[Saved data entries]
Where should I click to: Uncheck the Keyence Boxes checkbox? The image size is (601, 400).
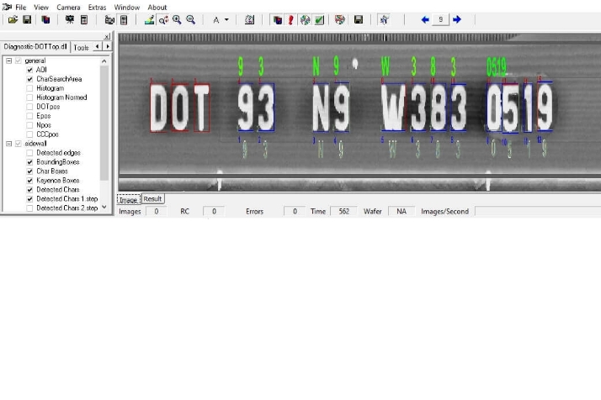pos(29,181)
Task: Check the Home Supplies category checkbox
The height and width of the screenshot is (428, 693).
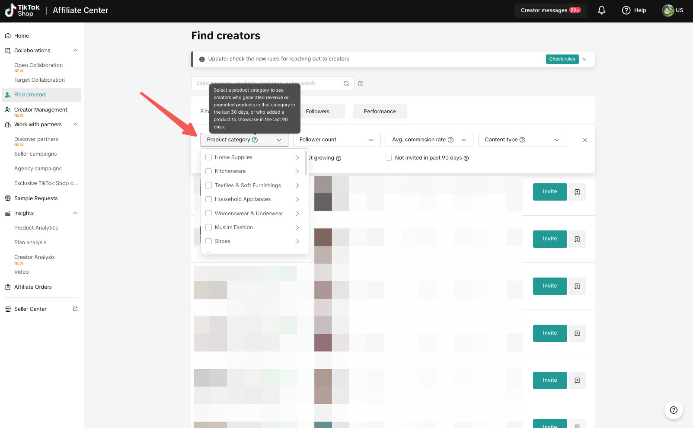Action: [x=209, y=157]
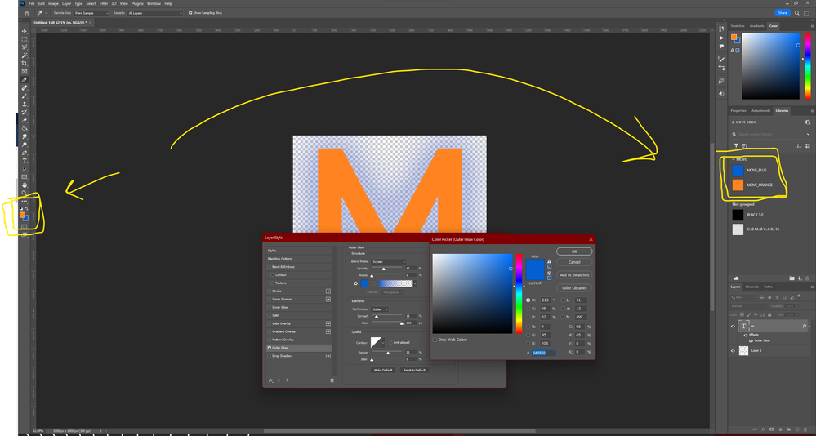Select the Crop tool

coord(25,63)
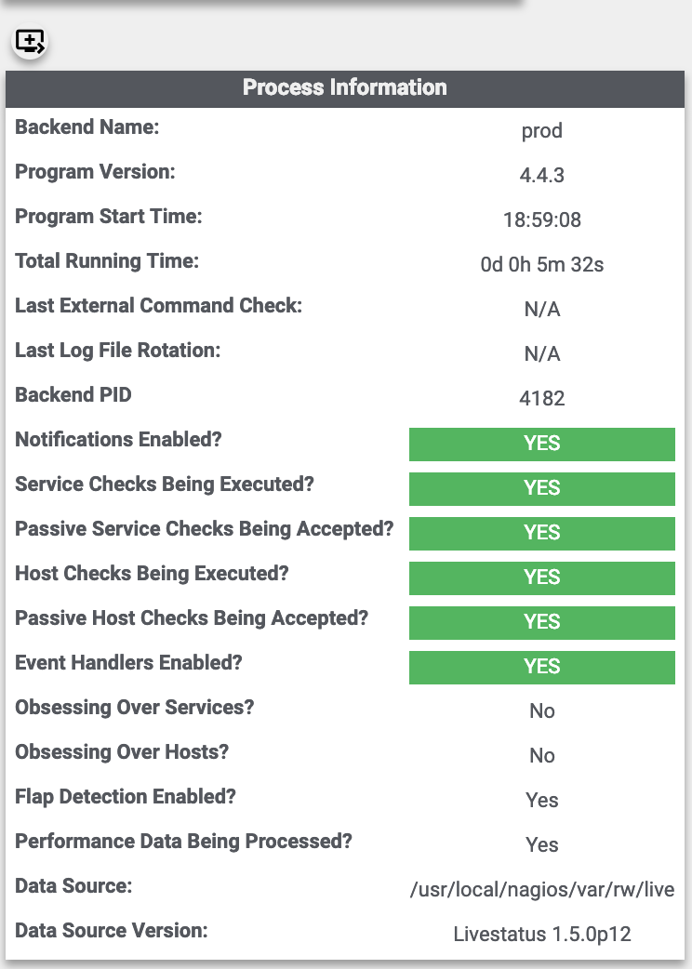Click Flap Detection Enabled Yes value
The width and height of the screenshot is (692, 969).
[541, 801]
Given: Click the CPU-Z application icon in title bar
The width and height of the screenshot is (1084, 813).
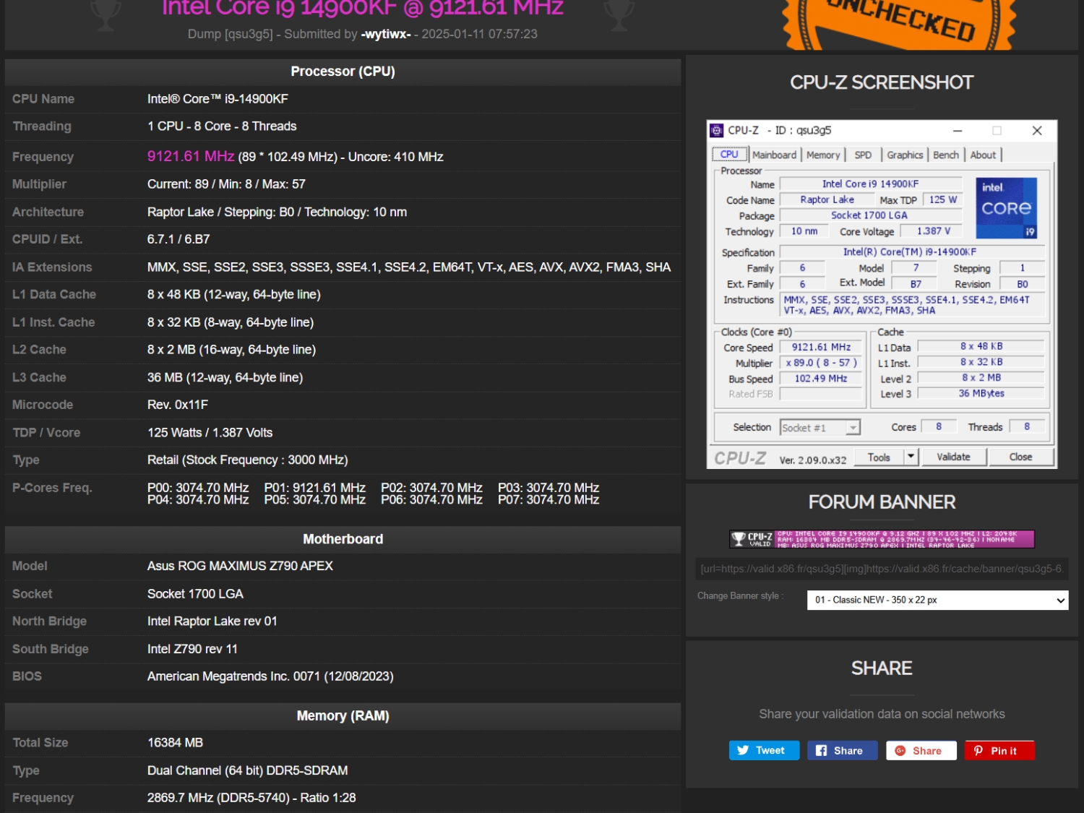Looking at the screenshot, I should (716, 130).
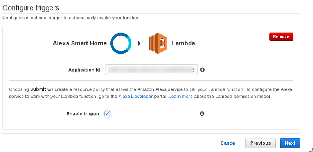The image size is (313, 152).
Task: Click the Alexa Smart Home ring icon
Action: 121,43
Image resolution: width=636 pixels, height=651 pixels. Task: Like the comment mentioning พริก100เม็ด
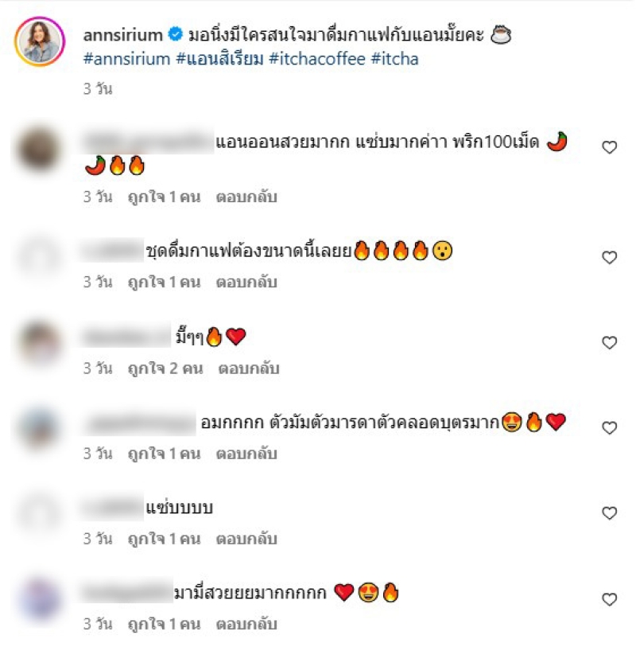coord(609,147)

--

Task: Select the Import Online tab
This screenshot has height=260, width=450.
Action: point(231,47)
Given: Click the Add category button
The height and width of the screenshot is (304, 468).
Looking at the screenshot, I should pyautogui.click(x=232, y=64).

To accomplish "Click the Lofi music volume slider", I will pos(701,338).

...

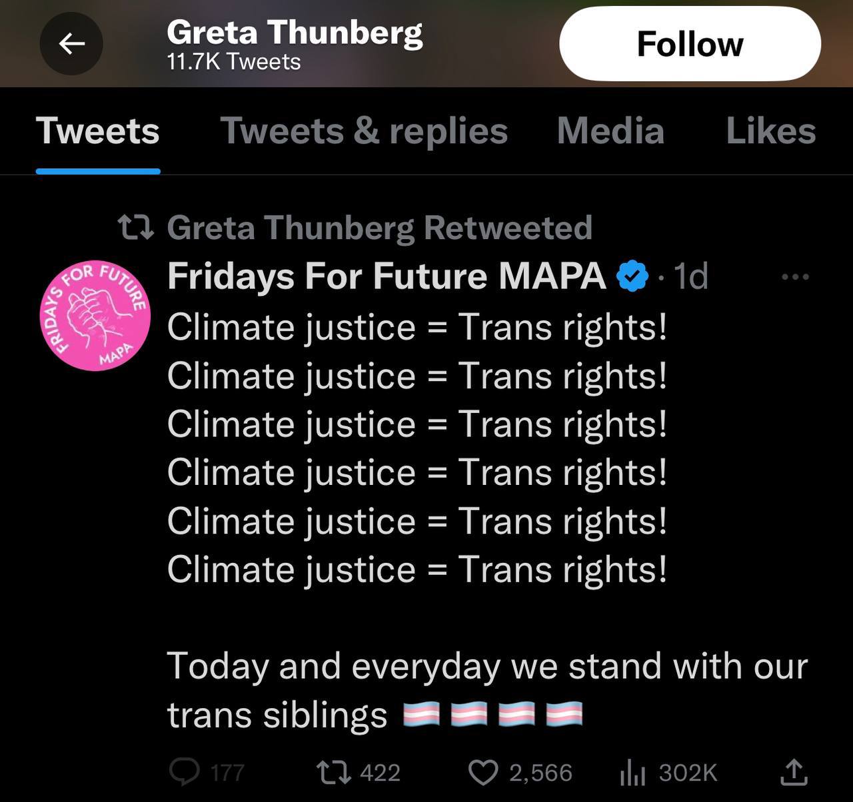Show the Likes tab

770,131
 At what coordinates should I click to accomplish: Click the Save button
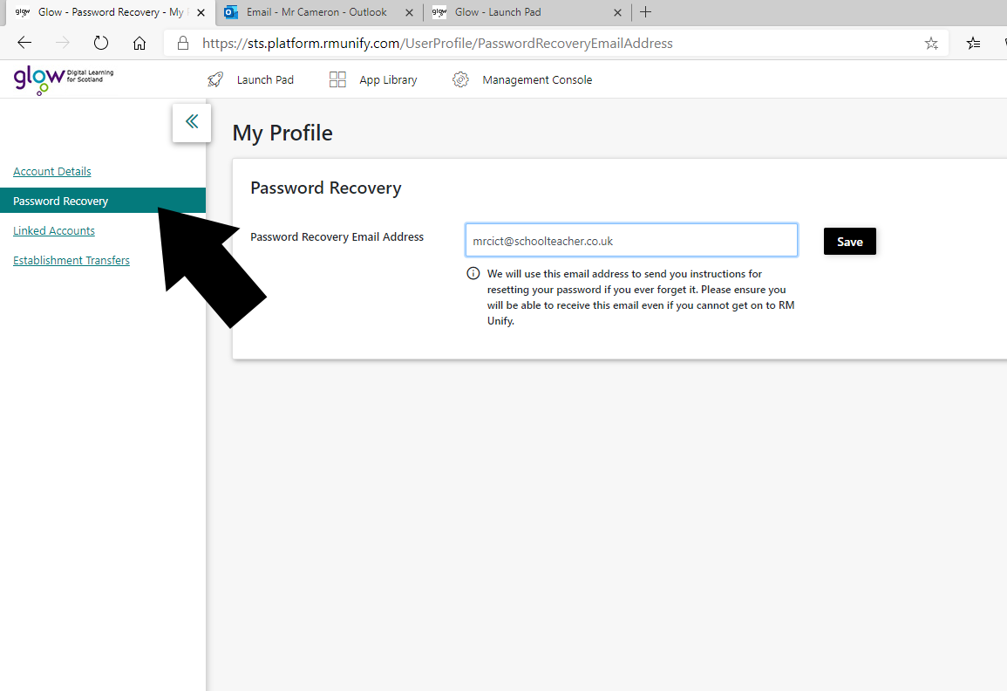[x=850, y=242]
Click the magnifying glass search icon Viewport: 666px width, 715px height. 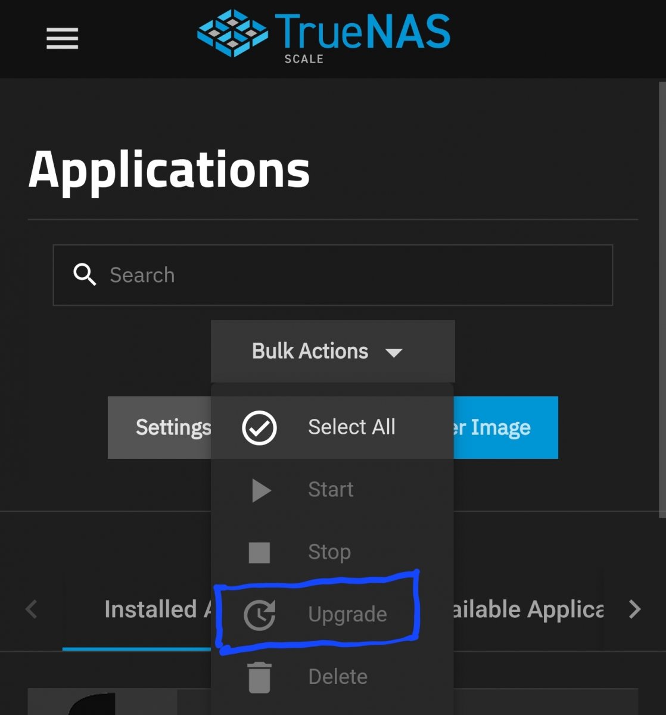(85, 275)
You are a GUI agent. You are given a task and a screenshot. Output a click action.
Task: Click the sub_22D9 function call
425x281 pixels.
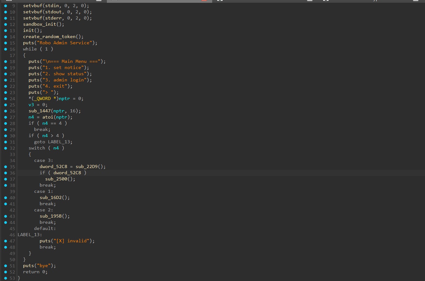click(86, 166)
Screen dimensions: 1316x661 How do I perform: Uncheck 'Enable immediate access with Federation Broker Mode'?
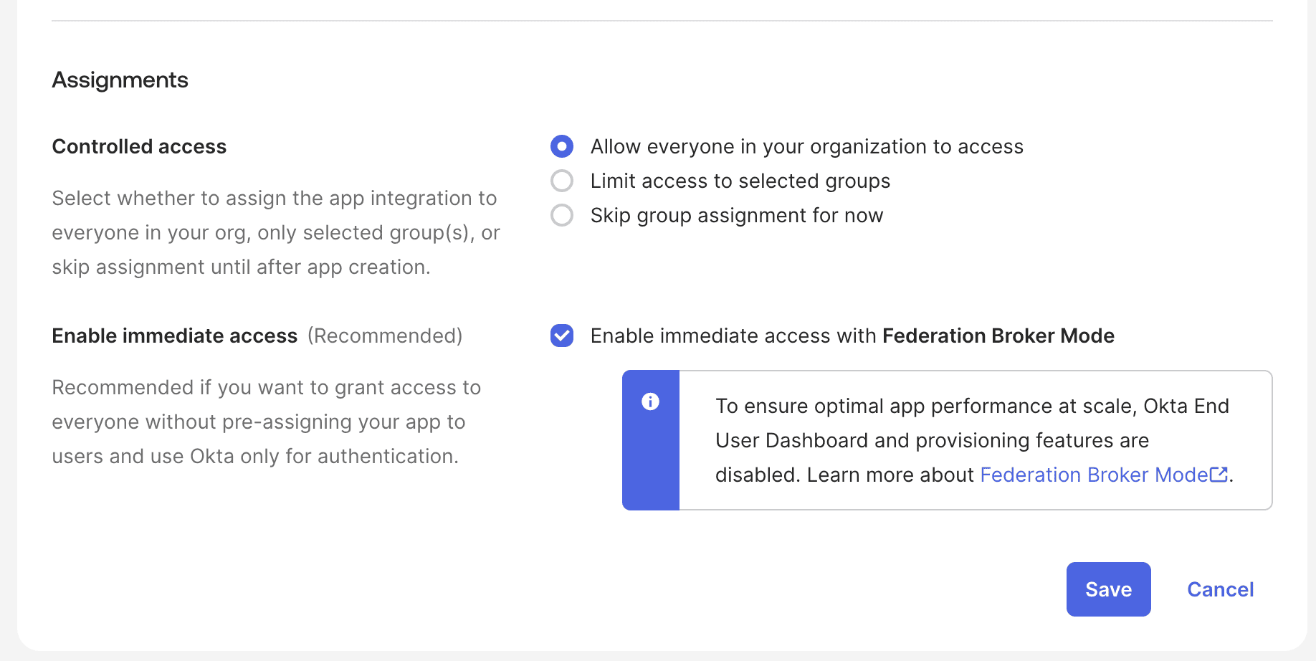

> WHAT TO DO
Find the line with "Where should I" in the data above, and from there retype each line exactly through the line with "Given: Click the CPU-Z", skipping the pictures along the way.

> REPLY TO THE EXERCISE
Where should I click to: Uncheck the Keyence Boxes checkbox? The image size is (601, 400).
pos(29,181)
Task: Check the Home Supplies category checkbox
The height and width of the screenshot is (428, 693).
Action: [x=209, y=157]
Select the Crop tool

coord(25,63)
Click Flap Detection Enabled Yes value
The width and height of the screenshot is (692, 969).
[541, 801]
Given: Click the CPU-Z application icon in title bar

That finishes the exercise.